▶ **作業内容**:
**1)** 本文抜粋の「たとえば、音楽でいえば」で始まる段落で、例として挙がっている表現のジャンルをすべて書き出してください。
**2)** セルフビルドの本を紹介するこの文章を、最後の段落の続きから書き足してください。

▶ **本文抜粋**:
+++
職場のビルで清掃してくれるおばちゃんとよく話す。新型ウィルス禍で、都内にオフィスはいらないと、他の階に入っていた会社は引っ越しているという。「仕事時間が短くなってお給金が減っちゃう」と嘆いていた。が、かと思えば、早めに帰ってやることがないから横になってると、腹の上で飼い猫がオシッコする話を楽しそうにしはじめていた。切り替えが大事である。
さて、本日は本。

■ 『セルフビルドの世界:家やまちは自分で作る』(ちくま文庫)
作 者 石山修武・中里和人
発行所 筑摩書房
発 行 2017年
状 態 通しで1回読んだ

サブカルチャーなり、カウンタカルチャーなり、時代によって呼び方はいろいろあるけど、既存の権威・専門的なものとはまた別な感覚でやってこうぜ、という文化において、わたしがもっとも大切だとおもう精神は、「自分で好きなようにやってる」のドゥ・イット・ユアセルフ、DIYということである。

この分野、人によっては、保守的な価値観に異議を申し立てることだったり、エログロだったり、とがった表現を重視している。もちろん、それのどれもイイし、表現として重なり合ってるけれど、わたしは、DIYの精神をつよく感じさせる表現に惹かれる。

たとえば、音楽でいえば、ローファイな宅録・ヒップホップ・弾き語り。美術だと、グラフィティ・アートやアウトサイダーアート。紙とペンだけではじめられるマンガもそもそも表現がDIY的で好きだ。なんというか、とにかく自分の世界を黙々と作り上げている人に共感をしているのかもしれない。ウケるウケないのまえに、徹底的に自分が楽しむことを優先し、気負うことなく作業を続け、「はい、こうなりました、これで完成」というふうな作品には、独特な存在感がやどることがある。
+++
▶ **表示データ**:
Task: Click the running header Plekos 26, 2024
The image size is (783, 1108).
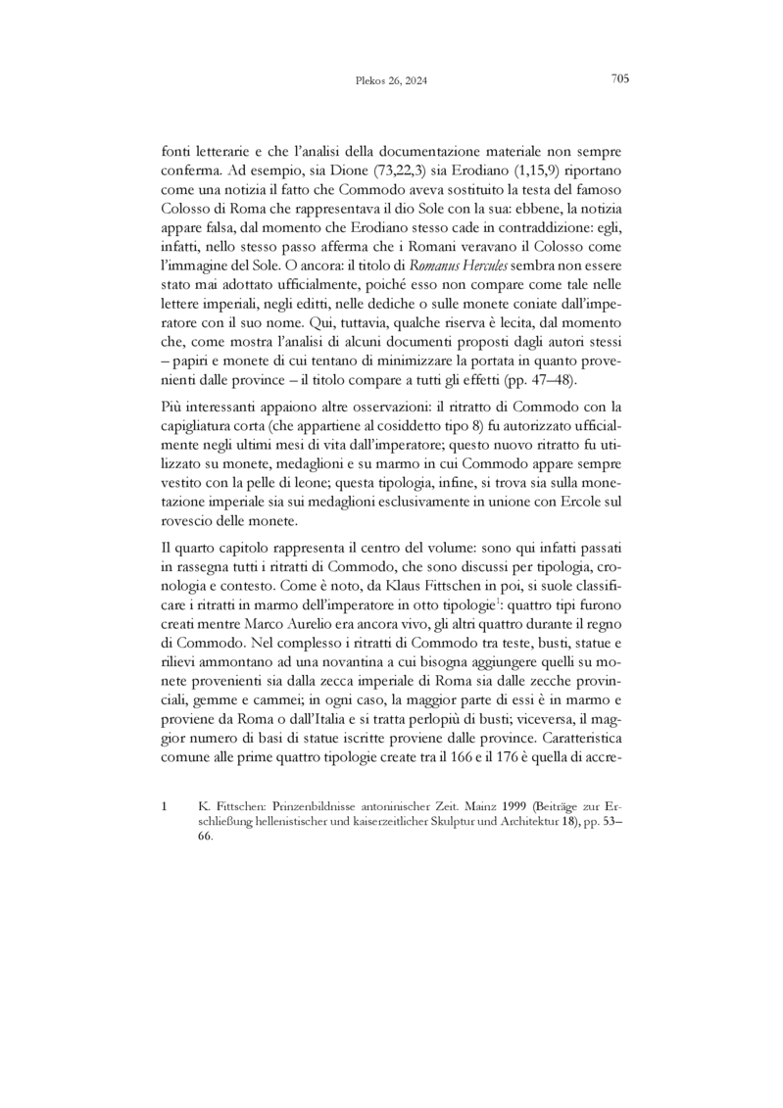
+++
▶ **回答**:
**1)** ローファイな宅録、ヒップホップ、弾き語り、グラフィティ・アート、アウトサイダーアート、マンガ

**2)**
本書は、持ち主がみずから建てちゃったもの(=セルフビルド)を紹介する一冊。建築家の磯崎新の隠れ家から、山梨県のトタンでつくられた奇妙なバー、隅田川のブルーシートでできた家、インドのマザーテレサの家、カンボジアのトンレサップ湖に浮いている家……。おのおの建物は、日本の不動産屋で売ってるマンションや一軒家とはまったくちがう。全体が「それなり」まとまるということがない。セルフビルドは、こだわりの部分部分があつまってできている。なので、色や素材がガタガタだし、まだ作り直しているところもあったりするわけだけど、世界でどこを探してもない、唯一無二の存在感を放っている。わたしとしては、こういうのもDIYを感じる表現として、建物の写真をみてわくわくする。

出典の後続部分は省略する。